LB Leroy Hill arrested for marijuana possession

It's Hill's third arrest in three years. (Getty Images)
By Ryan Wilson

It's been a busy news day for drug arrests. Jaguars defensive tackle Nate Collins was charged with marijuana possession in Virginia, and free-agent linebacker Leroy Hill was arrested on similar charges in Atlanta, the Atlanta police department confirmed to CBSSports.com Rapid Reporter Curtis Crabtree.

The Tacoma News Tribune first reported the news.

Hill, who spent seven years with the Seahawks, was arrested along with his girlfriend after officers received a complaint of the strong smell of marijuana coming from the 17th floor of an apartment unit. Per the police report, officers obtained a search warrant after confirming the odor. After entering the premises, partially smoked "blunts" were in plain view.

Crabtree notes that "Hill was arrested in 2009 on marijuana charges after falling asleep at the wheel at an intersection in the Atlanta area."

And the News Tribune's Eric Williams writes that Hill has now been arrested three times in the last three years. Including the two incidents above, he was charged with fourth-degree assault/domestic violence in April 2010 for an incident involving his live-in girlfriend at the time.

The previous two arrests resulted in probation for misdemeanor drug possession and a settlement that led to the dismissal of the domestic-assault charges.

As for the latest run-in with authorities, Hill might not be so fortunate. He was suspended for the first game of the 2010 season for violating the league's personal-conduct policy.
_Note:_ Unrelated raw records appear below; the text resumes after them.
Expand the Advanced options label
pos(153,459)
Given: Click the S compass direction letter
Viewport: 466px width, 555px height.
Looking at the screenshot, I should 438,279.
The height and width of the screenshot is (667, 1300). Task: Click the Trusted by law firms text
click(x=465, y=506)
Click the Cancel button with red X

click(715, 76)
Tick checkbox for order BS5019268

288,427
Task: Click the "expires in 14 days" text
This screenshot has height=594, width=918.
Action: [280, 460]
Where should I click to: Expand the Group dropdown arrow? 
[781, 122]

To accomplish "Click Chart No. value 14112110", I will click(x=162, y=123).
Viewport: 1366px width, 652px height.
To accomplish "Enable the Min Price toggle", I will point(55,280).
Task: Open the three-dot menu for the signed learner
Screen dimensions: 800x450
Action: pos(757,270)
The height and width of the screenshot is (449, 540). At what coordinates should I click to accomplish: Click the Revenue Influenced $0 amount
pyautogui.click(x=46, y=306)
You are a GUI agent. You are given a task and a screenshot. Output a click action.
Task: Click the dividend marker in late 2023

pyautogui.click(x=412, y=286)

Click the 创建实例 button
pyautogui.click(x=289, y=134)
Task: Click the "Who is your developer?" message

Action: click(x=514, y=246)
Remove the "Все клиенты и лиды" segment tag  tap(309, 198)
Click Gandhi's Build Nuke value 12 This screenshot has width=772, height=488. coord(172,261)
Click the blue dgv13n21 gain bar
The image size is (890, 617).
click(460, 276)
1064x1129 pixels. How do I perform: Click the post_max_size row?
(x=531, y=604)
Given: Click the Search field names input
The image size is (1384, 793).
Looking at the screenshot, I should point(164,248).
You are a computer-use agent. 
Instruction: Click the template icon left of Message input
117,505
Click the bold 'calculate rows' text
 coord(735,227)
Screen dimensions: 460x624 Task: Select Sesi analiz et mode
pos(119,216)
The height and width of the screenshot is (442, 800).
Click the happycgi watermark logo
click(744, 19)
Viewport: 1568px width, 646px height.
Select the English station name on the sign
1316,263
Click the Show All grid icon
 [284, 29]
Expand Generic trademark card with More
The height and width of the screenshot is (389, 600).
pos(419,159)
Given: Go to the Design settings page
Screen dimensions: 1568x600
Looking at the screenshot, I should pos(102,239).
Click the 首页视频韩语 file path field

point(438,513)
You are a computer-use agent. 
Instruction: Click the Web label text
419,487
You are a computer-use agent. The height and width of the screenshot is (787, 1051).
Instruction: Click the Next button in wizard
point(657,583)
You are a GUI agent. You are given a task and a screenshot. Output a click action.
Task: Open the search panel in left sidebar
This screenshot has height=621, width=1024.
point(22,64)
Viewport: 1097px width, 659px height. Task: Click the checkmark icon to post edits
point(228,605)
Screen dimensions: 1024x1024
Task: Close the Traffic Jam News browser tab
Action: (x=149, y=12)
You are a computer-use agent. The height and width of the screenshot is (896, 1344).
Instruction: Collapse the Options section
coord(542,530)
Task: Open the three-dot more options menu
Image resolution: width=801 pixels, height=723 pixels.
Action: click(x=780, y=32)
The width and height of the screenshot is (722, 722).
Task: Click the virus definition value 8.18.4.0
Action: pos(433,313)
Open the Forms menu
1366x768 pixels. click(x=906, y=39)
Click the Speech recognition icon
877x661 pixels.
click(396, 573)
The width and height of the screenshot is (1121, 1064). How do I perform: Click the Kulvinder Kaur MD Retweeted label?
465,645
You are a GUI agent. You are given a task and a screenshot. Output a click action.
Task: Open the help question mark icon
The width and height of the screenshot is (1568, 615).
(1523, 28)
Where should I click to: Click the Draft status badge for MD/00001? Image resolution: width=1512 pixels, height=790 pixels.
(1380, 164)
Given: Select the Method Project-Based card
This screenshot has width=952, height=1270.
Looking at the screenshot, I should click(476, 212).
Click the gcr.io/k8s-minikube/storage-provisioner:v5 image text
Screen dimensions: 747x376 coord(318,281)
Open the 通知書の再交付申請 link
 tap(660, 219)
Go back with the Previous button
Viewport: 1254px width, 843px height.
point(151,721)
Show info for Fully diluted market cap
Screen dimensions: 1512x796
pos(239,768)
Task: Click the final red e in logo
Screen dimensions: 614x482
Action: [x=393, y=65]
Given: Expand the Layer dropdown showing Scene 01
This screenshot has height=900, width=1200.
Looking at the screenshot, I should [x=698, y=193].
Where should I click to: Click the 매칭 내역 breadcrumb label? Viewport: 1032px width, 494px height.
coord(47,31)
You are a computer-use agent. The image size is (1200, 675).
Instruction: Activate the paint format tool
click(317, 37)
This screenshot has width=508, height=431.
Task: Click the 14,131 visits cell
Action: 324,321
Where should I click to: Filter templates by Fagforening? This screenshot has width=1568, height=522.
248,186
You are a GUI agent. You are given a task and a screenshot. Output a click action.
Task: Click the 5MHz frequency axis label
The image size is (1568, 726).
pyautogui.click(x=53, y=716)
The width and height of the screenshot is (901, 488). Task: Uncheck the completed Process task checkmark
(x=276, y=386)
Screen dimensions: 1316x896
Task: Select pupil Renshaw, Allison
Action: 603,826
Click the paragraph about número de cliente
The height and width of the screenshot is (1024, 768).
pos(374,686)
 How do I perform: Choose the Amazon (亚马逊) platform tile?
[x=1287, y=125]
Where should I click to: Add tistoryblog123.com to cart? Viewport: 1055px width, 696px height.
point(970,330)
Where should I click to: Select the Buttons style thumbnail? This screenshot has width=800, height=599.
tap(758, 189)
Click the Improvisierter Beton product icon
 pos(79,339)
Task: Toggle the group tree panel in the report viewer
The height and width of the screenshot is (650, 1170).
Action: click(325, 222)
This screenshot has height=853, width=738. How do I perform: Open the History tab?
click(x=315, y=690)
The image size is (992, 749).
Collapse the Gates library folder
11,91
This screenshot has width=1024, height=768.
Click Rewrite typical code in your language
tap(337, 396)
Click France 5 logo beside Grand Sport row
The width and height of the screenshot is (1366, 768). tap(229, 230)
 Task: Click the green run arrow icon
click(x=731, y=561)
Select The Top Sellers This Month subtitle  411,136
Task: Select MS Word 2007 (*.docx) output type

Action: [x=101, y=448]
Now he could face a four-game ban for violating the substance-abuse policy.

"That’s not good news for Hill, a soon-to-be free agent coming off his best season in five years," Williams points out. "For the first time in his seven years in the league Hill, 29, played a full 16 games, finishing fourth on the team in tackles with 89, and second on the team with four sacks."

If they weren't already (they almost certainly were), Seattle's scouts, coaches and front-office types can add "linebacker" to the to-do list at the NFL combine.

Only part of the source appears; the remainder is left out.